After writing about the PlayStation Portable earlier this month, I’ve continued tinkering with the system. And for the purposes of documenting my custom firmware setup, I thought I’d share what I’ve learned, discovered, and have been doing with it since then.
I’ve made an adjustment to the structure of my game organization. Rather than filing them into categories for PSP games, PlayStation games, Homebrew, emulators, Minis, and utilities, I’ve whittled it down to something more simple — Playing, Backlog, and Archive. With this, everything I’m actively playing is readily at hand, everything I’ve completed is in the archive, and everything else lives in the backlog.
This new setup is mostly to workaround the PSP’s issues loading directories with a large number of files. To give you an idea of how drastic that can be, the Playing category has just a few games in it and loads in just a second or two. But the Backlog category, which has about 150 games, takes somewhere in the neighborhood of twelve seconds to load.
There’s a bit more upkeep with this, since I have to move games between folders on the system when I complete and start playing a game. And that’s not too convenient since the file management apps for the PSP aren’t really that good. Most of the time I end up connecting it to my Mac, especially when I need to move more than a few things around at a time.
I’ve also added another plugin to my setup — DayViewer. This lets you configure the strings displayed next to the battery icon on the PSP’s XrossMediaBar home screen. I wanted a pretty minimal setup, so I have mine configured to display the current time and the battery percentage with a special character as a separator. It’s odd that this type of functionality wasn’t built-in to the system. You can see the battery percentage on official firmware, but it’s hidden within the Battery Information section of system settings. Thankfully the community has managed to fill that gap.
Shifting to hardware, I picked up a USB to barrel jack cable, which let’s me charge the system with just about any USB charger. It’s much more convenient than having to use a dedicated charger.
I also did some testing with a 256GB microSD card to see if 128GB was really the maximum. I’ve seen some YouTube videos and mentions in various forums of people being able to get larger capacities working. This guide on Wololo seemed like the most promising as it specifically mentioned using a 200GB card, but even after trying all the suggestions, I just couldn’t get the larger card recognized. I suppose it could be the Pro Duo Memory Card adapter I’m using, but I’m unconvinced that anything over 128GB will actually work.

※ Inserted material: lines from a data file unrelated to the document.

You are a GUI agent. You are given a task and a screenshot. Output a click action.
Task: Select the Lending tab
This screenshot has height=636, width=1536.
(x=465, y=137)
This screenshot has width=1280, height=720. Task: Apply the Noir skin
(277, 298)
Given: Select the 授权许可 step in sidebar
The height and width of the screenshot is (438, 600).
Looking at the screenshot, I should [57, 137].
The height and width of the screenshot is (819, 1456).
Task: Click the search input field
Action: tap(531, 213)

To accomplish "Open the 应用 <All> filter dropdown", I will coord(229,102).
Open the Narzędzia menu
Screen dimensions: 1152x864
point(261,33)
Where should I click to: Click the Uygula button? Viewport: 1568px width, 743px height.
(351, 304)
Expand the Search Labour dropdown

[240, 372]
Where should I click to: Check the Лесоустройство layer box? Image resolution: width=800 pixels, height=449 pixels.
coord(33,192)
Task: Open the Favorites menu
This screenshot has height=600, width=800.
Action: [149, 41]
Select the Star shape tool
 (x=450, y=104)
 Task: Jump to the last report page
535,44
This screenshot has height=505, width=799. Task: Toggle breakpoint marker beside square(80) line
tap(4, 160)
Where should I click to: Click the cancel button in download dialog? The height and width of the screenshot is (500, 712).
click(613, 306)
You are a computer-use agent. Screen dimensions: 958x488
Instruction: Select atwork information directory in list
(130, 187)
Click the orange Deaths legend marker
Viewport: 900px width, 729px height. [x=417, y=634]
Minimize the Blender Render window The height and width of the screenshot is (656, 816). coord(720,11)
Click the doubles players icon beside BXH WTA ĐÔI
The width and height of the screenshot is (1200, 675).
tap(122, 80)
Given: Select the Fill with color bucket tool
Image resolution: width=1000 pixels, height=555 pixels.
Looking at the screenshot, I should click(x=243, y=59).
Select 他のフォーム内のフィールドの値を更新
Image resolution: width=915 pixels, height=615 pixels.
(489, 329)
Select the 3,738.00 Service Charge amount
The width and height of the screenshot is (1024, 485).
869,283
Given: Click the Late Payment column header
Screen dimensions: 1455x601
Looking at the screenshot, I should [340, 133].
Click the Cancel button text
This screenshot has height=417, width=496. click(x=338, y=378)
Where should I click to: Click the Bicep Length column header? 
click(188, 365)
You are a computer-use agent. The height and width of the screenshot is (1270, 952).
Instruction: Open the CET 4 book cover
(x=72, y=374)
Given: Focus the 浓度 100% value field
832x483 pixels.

Although 128GB is a lot of storage for the PSP, considering UMD had a maximum capacity of 1.8GB, I still wanted more on my system. Especially if I’m going to use it as my go-to media player on trips. After a bit of research, I discovered the CSO file format. As it turns out, CSO was created as a way to compress the ISO files of PSP game backups. The only downside of the format, as far as I can tell, is that it has an impact on load times and can cause issues with games that frequently load content during gameplay.
I’ve gone ahead and compressed all of the game backups I have to CSO format, though, using PSP CSO Converter. I used a compression level of one for all of them and am seeing around 30% file size reduction on average. My current plan is to store my games in CSO and then convert to ISO when I start playing one regularly. This way I can save on storage size, but still retain the faster load times for the games I’m actively playing.
Unfortunately, there doesn’t seem to be a good utility for converting between ISO and CSO on the system. At least none that I’ve found yet. That means I’m stuck doing the conversion on my Mac each time I start playing a new PSP game. It’s not too much of a pain at the moment, since this conversion only applies to PSP games and they tend to have a decent amount of play time in them — I’m not switching PSP games too frequently. And of course, I can always run games from CSO until it’s convenient for me to decompress to ISO format.
The system is a lot of fun. And not just because of the opportunities to tinker with it. Over the past handful of weeks I’ve completed the following games on the system:
- Crash Bandicoot
- Crash Bandicoot 2: Cortex Strikes Back
- Felix the Cat
- Mega Man X2
- Rocket Knight Adventures
- Super Mario Bros. 3
- Super Mario World
I’m still playing through Tony Hawk’s Underground 2: Remix and recently started Crash Bandicoot 3: Warped and A Very Super Mario World, which is a fan-made hack of Super Mario World. There’s just so much that this handheld can do and I’ve been loving every minute of it. Except for that darn red gem in Slippery Climb — I don’t know who thought that was a good idea.